There’s a nice drop off about 50 yards out which Martin finds with his fishfinder and he drops the buoys along it prior to heading up river with Barry and Andy. I set to rowing the baits out in the little green dingy and find that the flow is quite strong and by the time I get all four rods finished I’m exhausted. As I row back from the last rod and before I reach land I see Brian picking up the first rod and striking into a fish, here we go again! When I do eventually reach the shore, I was just in time to see Brian’s rod go slack as the hooked pulled which was a bit of a bummer but at least we had fish in the swim.

Whilst we are waiting for the next catfish Brian slings a carp rod out behind the island and proceeds to get a series of steaming runs from some quite decent sized carp, so he’s happy.

We get runs on our catfish rods steadily throughout the day and take turns at striking them, it seems that every time it’s Brian’s turn the run is dropped, not his fault just the luck of the draw. As Brian has had the least amount of luck so far on the trip I really wanted him to catch a biggy so I told him to keep hitting the strikes until he hooked a decent sized fish. A little while later he struck into a good fish and landed a 50 pounder, a good start but I wanted him to get a bigger one if possible. But his luck wasn’t in at all today, we unhooked the fish and as he was kneeling down to pose for a photo he managed to kneel on a 6/0 treble hook which went straight in past the barb just below his knee. Brian was walking about with it stuck in his knee for two hours, before the boys in the boat picked us up. It bothered me more than him (strange bloke). So he had to go to the local clinic for some minor surgery after we packed up for the day. Even so he managed to land a decent 64 pounder whilst hopping about on one leg.
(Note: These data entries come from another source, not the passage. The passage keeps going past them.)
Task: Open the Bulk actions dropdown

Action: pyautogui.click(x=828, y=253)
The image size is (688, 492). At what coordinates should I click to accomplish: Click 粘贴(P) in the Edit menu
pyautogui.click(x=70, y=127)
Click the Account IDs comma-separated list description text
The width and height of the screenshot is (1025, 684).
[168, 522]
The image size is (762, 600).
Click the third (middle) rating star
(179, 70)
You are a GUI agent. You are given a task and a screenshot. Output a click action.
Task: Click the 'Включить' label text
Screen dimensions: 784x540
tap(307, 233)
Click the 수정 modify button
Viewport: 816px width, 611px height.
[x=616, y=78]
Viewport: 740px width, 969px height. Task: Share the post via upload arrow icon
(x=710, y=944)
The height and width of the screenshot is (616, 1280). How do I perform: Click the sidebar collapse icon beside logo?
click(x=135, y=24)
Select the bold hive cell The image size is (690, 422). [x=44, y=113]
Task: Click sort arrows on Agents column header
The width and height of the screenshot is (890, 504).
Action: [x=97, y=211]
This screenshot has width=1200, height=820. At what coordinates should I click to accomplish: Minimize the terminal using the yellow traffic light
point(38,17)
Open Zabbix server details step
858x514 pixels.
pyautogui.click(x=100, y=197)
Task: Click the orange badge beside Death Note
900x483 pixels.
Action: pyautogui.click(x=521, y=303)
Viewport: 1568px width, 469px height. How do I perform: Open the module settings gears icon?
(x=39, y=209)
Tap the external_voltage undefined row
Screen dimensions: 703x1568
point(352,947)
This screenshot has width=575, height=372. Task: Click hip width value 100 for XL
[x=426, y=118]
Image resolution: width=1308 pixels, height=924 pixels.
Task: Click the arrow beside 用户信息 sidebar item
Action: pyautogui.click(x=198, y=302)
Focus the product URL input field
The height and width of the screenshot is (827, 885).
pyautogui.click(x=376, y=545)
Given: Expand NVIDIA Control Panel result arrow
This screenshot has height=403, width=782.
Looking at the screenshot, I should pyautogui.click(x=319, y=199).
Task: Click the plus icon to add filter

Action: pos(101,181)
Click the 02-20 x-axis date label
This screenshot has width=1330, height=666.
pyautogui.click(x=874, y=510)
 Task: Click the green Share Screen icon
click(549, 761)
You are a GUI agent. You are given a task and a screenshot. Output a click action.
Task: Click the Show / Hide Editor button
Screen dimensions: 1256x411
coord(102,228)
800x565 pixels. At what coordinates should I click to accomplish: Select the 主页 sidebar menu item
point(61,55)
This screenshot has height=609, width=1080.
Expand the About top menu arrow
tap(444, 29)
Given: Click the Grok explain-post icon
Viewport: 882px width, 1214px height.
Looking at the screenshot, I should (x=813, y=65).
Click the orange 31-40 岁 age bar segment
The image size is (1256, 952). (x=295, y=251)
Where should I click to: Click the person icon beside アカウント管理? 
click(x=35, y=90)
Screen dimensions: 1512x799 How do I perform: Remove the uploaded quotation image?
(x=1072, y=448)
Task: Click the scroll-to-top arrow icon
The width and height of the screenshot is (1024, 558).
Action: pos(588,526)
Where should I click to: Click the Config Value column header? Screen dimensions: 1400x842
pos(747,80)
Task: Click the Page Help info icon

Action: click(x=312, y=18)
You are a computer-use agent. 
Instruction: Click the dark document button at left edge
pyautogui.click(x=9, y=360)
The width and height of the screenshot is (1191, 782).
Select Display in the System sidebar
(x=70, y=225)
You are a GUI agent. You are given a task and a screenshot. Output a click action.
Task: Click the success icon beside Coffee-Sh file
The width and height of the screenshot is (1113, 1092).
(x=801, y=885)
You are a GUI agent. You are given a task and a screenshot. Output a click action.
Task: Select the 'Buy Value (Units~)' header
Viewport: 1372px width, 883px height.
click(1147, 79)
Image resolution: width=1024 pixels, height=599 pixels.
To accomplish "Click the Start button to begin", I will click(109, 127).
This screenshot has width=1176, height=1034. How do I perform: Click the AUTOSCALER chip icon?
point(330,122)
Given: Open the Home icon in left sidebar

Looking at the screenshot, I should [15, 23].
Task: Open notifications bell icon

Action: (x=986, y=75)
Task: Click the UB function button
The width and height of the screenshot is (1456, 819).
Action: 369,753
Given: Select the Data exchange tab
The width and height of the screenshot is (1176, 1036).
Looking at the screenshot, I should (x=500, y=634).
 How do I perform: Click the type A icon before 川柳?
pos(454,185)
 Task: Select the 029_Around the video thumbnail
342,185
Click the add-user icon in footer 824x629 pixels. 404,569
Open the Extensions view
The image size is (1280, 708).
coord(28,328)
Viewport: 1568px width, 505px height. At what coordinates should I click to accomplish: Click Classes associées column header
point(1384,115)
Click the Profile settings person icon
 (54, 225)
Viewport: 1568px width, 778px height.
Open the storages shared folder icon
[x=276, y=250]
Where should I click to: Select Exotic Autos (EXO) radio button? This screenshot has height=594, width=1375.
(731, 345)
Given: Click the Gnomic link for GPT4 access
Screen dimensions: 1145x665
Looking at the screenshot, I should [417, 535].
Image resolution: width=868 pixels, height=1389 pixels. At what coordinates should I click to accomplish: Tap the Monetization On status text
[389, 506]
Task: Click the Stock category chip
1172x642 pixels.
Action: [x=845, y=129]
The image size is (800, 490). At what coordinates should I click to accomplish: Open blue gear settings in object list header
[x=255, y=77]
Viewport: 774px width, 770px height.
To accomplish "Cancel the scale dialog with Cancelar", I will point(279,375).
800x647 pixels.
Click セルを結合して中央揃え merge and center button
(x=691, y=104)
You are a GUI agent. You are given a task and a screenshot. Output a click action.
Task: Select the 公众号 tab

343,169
Barry and Andy had a brilliant day on the boat with both landing 90 LB+ fish, Barry only missing the ton by one pound. Never mind though, when Barry is photographed with a 99 pounder it looks like a 200 pounder.

So that’s it, five days catfishing on the river Ebro, well not even full days actually, more like half days if you don’t count the time spent catching bait, with a total of nearly a ton of cats between us. It’s over a ton of fish if you include the carp we caught. If that’s not a brilliant result I don’t know what is.

Thank you Martin for all the hard work you put in to make this a trip that none of us will forget. Without your guidance and expertise we would not have had a clue where to start and we now would be confident in being able tackle the mighty Ebro on our own if we wanted to secure in the knowledge that we could catch. We wont though, as it’s a lot easier to book another trip with you. The only downside is that you have completely ruined our carp fishing, we can never catch a carp again without thinking of it as bait.

Note (Barry managed to injure his back whilst paying his fish and subsequently had several weeks off work with a prolapsed disc. So be careful.)